Deep learning is a part of daily life, owing to its successes in computer vision and natural language processing. In these applications, the success of the model-free deep learning approach can be attributed to a lack of (mathematical) generative model. In yet other applications, the data is generated by a simple model and performance criterion mathematically precise and training/test samples infinitely abundant, but the space of algorithmic choices is enormous (example: chess). Deep learning has recently shown strong promise in these problems too (example: alphazero). In this talk, we study two canonical problems of great scientific and engineering interest through the lens of deep learning.
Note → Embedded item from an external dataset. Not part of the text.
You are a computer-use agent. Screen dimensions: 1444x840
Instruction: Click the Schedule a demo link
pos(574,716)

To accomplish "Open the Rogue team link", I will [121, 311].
The first is reliable communication over noisy media where we successfully revisit classical open problems in information theory; we show that creatively trained and architected neural networks can beat state of the art on the AWGN channel with noisy feedback by a 100 fold improvement in bit error rate.
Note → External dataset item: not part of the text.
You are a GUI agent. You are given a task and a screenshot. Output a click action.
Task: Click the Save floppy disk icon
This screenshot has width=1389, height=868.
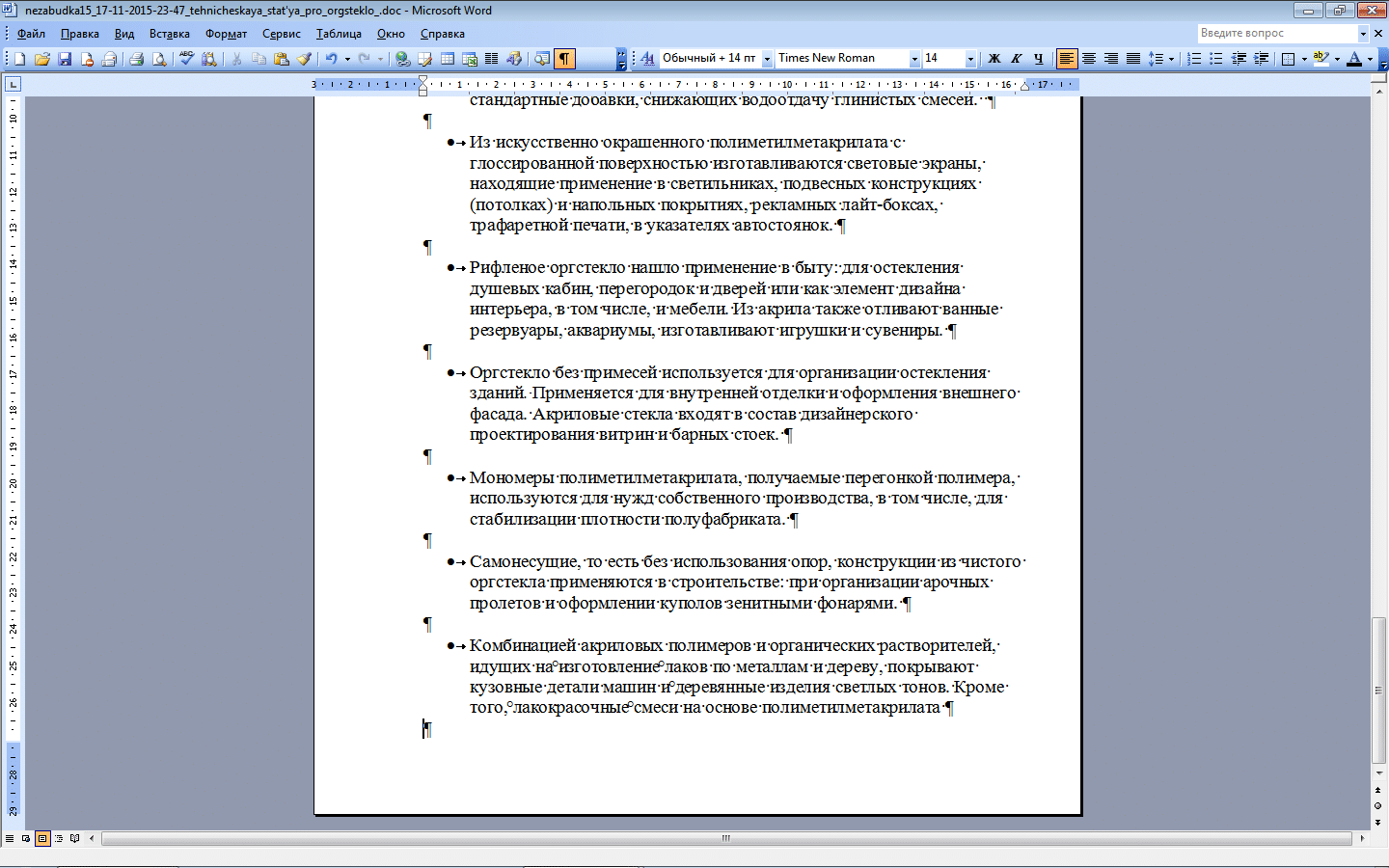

The second is optimization and classification problems on graphs, where the key algorithmic challenge is scalable performance to arbitrary sized graphs. Representing graphs as randomized nonlinear dynamical systems via recurrent neural networks, we show that creative adversarial training allows one to train on small size graphs and test on much larger sized graphs (100~1000x) with approximation ratios that rival state of the art on a variety of optimization problems across the complexity theoretic hardness spectrum.
Apart from the obvious practical value, this study of mathematically precise problems sheds light on the mysteries of deep learning methods: training example choices, architectural design decisions and loss function/learning methodologies. Our (mostly) empirical research is conducted under the backdrop of a theoretical research program of understanding gated neural networks (eg: attention networks, GRU, LSTM); we show the first provably (globally) consistent algorithms to recover the parameters of a classical gated neural network architecture: mixture of experts (MoE).